I'm ok. I've had a pretty good week. After a rather awful and stressful start, I ended up with a good mark on an assignment, I won an honourable mention in a nation-wide writing competition with a story that barely passed last year (my creative writing teacher at uni did not like it, to say the least), which also resulted in me winning a lovely few hundred bucks, and I broke my PB for 5km.
Unfortunantly today I was having some awful back spasms, and my left calf was killing me, so I didn't make it to the gym. In all honesty, this rather annoyed me as I already took a rest day earlier this week and really wanted to go. But I suppose it's better to take one day off then a week, and I don't want to hurt myself.
Other than that, nothing incredibly exciting to report. But I have been eating well lately, and these protein balls are one of my creations. Now I know you've probably seen versions of these everywhere, all over the internet, so this is not a new or thrilling invention. The recipe is based off several all over the internet. But I love how these ones in particular taste.

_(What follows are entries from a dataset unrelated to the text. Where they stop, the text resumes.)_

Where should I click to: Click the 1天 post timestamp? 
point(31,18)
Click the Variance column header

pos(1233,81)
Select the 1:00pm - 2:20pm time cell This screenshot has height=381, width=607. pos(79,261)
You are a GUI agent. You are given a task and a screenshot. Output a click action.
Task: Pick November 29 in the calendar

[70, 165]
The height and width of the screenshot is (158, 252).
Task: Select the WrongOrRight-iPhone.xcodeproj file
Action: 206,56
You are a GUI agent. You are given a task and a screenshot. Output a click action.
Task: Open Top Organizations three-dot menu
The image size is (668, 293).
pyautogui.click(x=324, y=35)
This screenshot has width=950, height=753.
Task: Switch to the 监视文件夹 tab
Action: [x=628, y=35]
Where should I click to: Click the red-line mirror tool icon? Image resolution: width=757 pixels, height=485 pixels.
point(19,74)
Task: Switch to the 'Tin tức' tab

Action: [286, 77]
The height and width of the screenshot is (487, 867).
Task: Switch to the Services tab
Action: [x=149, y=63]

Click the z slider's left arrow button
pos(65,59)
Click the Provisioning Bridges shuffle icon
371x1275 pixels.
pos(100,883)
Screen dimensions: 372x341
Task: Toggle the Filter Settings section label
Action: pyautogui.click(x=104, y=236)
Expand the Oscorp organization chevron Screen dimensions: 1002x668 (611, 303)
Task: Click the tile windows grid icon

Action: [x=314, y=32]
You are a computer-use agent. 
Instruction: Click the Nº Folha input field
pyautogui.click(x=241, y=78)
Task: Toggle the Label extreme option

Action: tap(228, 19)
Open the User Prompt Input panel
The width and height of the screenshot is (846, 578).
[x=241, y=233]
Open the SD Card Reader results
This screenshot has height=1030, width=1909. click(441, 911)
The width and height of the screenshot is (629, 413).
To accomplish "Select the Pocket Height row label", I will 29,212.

They definitely kill the sweet tooth. These taste like honey; you could almost swear you are eating honey. They are also perfectly chewy and the almond butter adds a delightful kick. So really, if you've been looking for a great protein ball recipe, look no further. If you are looking for a snack that is bite-sized, portable and filling, then look no further.
Level of Difficulty: Easy
Average Cost: $
Occasion: Snack, dessert
Menu Options: This recipe is so basic, you could simply add whatever you like. Instead of using raw cacao powder, you could use chocolate protein powder, vanilla protein powder, regular cocoa powder, dark chocolate bits... whatever you chose. You could always get rid of the chocolate all together and add coconut. You could grind up small nuts and use them as well – adding almonds to this would make this a true superfood recipe. You could use maple syrup instead of honey. Any other nut butter instead of almond butter – though, the almond butter is slightly more bitter than other nut butters and I’d probably only replace it with peanut butter. You could also add flax seeds, LSA, dried fruit – really, whatever you chose. But this recipe is a good, simple base.
Makes 10 – 12 balls. Nutritional content based on 12 balls. Take this value with a grain of salt, as it truly does depend on the honey, almond butter and chocolate powder you use.
What you need:
- ¼ cup almond butter
- ¼ cup honey
- 1 cup oats
- 1-2 tbsp raw cacao powder or chocolate protein powder
What to do:
In a food processor, grind the oats until they form a thin, almost-powder like substance.
Add the remaining ingredients and grind until a doughy, wet mixture is formed. If necessary, add more honey or water so the dough comes together. If it is a little too wet, or a little too dry, that is ok, because the balls will set in the fridge.
Using a tablespoon or teaspoon, scoop up the mixture and using your hands, roll the dough into balls. Repeat this until 10 – 12 bite-sized balls are made. My protein balls were big enough for two bites per ball.
Place the protein balls in the fridge until they are set and relatively hard. Serve cold from the fridge.